Pourtant je ne parviens pas à me résigner à ce pessimisme confortable. Les grandes révolutions demandent du temps. Il faut qu'elles se cassent les dents sur l'habituel. Il faut qu'elles rongent, qu'elles sapent, qu'on les croie étouffées pour qu'un jour les grandes institutions s'effondrent. M'est-il permis de croire en l'Esprit de Dieu qui renouvelle ainsi la face de la terre ?
Je sais déjà que des hommes et des femmes découragées par l'immobilisme de l'Église reprennent un peu confiance. Des initiatives presque clandestines osent doucement se manifester. Les évêques qui avaient cru faire plaisir au pape en lançant des chrétiens dans la rue pour défendre la morale voient peut-être aujourd'hui que le pape attend d'eux d'autres démarches envers les pauvres.

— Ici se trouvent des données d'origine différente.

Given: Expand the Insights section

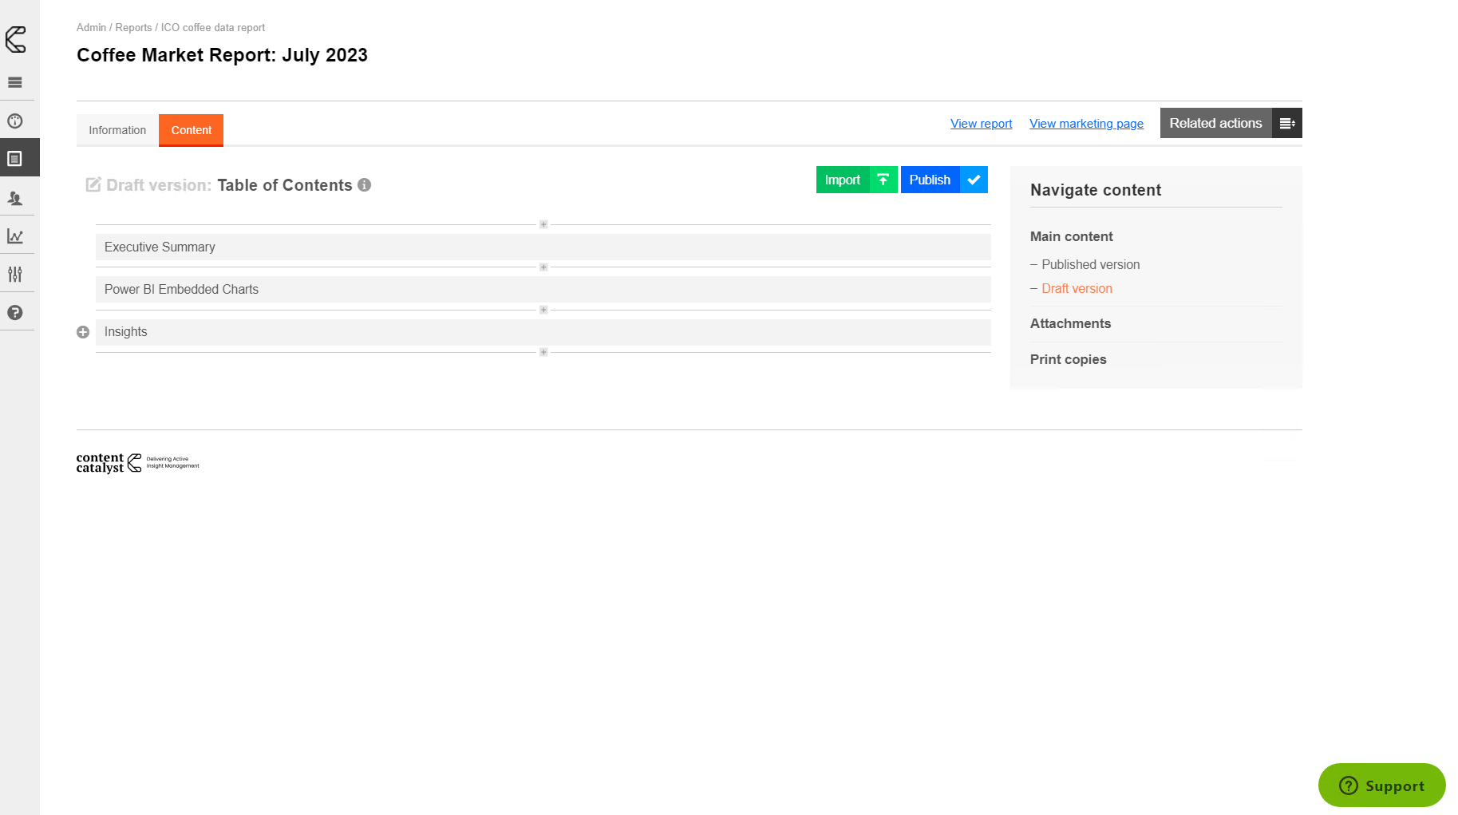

On est toujours dans l'attente. Attente de nouvelles initiatives du Pape pour approfondir la remise en cause de la pseudo-chrétienté du Pouvoir. Attente d'un écho plus clair de cette parole neuve dans les rouages compliqués de l'Église Attente aussi des réactions qui ne manqueront pas de soulever tous ceux qui ont leur sécurité dans les institutions du passé. Attente surtout que le désir d'avancer sur les chemins de l'évangile soit permis et encouragé. Jamais la tête n'avance sans les pieds !
Il est beaucoup trop tôt pour chanter l'Alléluia du dernier jour. Mais l'espérance déjà s'est remise en marche.
JACQUES NOYER, évêque émérite d'Amiens
(1) La théologie de l'Histoire de saint Bonaventure, Joseph Ratzinger, PUF, page 81.